Após a rescisão do contrato, aponta o MPF, Paiva teria criado, por meio de laranjas, a Oscip Iniciativa Primus, que sucedeu a Induspan no fornecimento de lanches em presídios do Rio de Janeiro. No entanto, inspeção do Tribunal de Contas do Estado do Rio identificou que o esquema prosseguiu, já que a organização utilizava a estrutura do sistema prisional e a mão de obra dos detentos para fornecer alimentação acima dos preços de mercado.

Mesmo com a identificação das irregularidades, o ex-secretário de Administração Penitenciária César Rubens de Carvalho autorizou prorrogações de contrato com a Iniciativa Primus. O MPF estima que o dano causado à Seap seja de R$ 23,4 milhões.

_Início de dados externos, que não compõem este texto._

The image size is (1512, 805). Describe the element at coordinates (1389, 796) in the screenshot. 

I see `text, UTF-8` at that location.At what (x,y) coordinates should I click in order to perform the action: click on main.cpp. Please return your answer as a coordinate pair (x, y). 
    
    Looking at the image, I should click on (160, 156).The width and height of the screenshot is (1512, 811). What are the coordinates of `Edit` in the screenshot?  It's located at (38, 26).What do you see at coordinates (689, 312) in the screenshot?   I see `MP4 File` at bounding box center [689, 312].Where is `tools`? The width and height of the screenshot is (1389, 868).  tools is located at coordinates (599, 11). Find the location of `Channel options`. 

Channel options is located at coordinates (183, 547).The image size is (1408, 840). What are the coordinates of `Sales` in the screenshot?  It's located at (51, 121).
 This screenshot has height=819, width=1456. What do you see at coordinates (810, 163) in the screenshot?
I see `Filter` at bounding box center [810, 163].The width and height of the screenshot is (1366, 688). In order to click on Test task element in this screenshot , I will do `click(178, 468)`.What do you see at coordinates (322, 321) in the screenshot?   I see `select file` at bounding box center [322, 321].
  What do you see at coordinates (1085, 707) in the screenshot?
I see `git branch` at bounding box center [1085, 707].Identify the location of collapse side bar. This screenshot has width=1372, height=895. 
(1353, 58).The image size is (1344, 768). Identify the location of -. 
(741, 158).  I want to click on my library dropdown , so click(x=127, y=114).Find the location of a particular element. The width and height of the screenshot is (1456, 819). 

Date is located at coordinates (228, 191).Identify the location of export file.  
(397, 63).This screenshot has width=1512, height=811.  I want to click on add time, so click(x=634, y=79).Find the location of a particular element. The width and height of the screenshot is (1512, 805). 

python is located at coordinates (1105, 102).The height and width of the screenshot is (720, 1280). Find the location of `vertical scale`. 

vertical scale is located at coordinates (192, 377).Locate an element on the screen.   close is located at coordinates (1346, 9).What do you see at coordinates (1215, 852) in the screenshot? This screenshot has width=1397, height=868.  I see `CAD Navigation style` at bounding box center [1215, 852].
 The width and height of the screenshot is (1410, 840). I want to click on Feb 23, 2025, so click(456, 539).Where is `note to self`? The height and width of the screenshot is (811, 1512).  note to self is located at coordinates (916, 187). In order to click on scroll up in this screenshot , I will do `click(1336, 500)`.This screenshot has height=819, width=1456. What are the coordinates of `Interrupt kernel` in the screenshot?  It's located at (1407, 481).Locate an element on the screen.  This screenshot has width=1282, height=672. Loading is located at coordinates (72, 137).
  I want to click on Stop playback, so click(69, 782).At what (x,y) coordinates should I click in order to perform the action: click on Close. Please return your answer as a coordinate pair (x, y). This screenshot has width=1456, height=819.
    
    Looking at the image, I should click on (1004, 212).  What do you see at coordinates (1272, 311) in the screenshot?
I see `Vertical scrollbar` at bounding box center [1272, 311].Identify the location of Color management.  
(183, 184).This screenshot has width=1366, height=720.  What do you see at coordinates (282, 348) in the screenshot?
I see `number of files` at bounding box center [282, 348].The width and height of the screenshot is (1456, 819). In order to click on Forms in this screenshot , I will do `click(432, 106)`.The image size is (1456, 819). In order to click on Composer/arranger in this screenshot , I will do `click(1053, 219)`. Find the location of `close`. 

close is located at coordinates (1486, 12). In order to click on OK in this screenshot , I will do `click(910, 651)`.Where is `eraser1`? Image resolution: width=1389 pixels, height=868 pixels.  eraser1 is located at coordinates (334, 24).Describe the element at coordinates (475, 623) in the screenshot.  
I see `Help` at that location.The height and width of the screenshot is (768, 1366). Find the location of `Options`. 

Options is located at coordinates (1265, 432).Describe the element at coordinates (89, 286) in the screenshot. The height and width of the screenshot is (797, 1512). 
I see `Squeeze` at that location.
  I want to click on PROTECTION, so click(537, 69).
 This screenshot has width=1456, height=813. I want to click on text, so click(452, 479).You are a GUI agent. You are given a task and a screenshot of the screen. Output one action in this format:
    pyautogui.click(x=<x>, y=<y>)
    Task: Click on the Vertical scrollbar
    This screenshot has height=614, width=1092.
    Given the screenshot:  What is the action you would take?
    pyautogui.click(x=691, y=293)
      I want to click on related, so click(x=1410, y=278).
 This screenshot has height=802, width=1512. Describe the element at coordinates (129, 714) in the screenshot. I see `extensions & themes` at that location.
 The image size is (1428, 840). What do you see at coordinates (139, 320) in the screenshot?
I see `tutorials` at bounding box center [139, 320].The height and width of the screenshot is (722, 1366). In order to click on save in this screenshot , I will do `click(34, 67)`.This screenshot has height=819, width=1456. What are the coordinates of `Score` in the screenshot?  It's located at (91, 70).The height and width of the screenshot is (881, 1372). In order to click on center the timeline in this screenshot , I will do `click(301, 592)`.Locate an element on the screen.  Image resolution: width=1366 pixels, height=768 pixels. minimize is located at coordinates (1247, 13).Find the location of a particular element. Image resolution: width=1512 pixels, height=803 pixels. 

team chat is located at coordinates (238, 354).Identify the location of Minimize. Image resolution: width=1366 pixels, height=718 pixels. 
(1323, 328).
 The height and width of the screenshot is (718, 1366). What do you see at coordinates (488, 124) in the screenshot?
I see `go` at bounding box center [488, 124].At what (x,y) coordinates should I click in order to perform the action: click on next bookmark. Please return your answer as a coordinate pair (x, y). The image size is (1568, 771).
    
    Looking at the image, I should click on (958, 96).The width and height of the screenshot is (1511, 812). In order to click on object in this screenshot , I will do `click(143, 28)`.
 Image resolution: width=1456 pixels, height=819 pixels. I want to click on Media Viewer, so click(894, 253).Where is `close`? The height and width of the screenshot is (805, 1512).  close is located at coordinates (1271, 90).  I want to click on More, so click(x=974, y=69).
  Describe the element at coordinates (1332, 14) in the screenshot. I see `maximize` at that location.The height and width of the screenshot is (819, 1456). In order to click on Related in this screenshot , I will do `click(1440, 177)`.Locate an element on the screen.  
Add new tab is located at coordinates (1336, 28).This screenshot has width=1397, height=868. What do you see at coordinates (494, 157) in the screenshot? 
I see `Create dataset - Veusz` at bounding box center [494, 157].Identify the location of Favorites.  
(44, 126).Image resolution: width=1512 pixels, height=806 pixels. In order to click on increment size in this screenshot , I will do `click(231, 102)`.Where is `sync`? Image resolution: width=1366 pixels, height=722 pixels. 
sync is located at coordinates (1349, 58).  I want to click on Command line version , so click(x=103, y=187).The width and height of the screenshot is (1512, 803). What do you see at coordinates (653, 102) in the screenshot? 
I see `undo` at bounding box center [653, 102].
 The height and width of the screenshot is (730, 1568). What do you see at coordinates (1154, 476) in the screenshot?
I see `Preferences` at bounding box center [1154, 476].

Por outro lado, a Iniciativa Primus foi usada em uma série de transações de lavagem de dinheiro, sustentam os procuradores. Eles avaliam que, por meio de uma complexa rede de empresas com as quais a Oscip celebrou contratos fictícios de prestação de serviços, Felipe Paiva tenha lavado pelo menos R$ 73,5 milhões. Nesse braço do esquema, o principal doleiro de Paiva era Sérgio Roberto Pinto da Silva, preso na operação farol da colina, da força tarefa CC5 do Banestado.

O MPF também destaca que o patrimônio de César Rubens de Carvalho aumentou ao menos 10 vezes enquanto esteve à frente da Seap. Um dos operadores financeiros do ex-governador Sérgio Cabral (MDB) revelou, em colaboração premiada, que parte da propina recebida na secretaria era repassada ao emedebista, mas sem a definição de percentual fixo como identificado em outras secretarias já investigadas.

Para receber a propina, ressaltam os procuradores, César Rubens utilizaria duas empresas das quais era sócio, a Intermundos Câmbio e Turismo e a Precisão Indústria e Comércio de Mármores. Segundo o MPF, o sócio de César Rubens na Precisão é Marcos Lips, apontado como responsável pela entrega de dinheiro em espécie ao núcleo central da organização criminosa que operava no estado do Rio de Janeiro na gestão de Cabral. Com informações da Assessoria de Imprensa do MPF.

*Texto alterado às 14h19 do dia 13/3/2018 para acréscimo e correção de informações.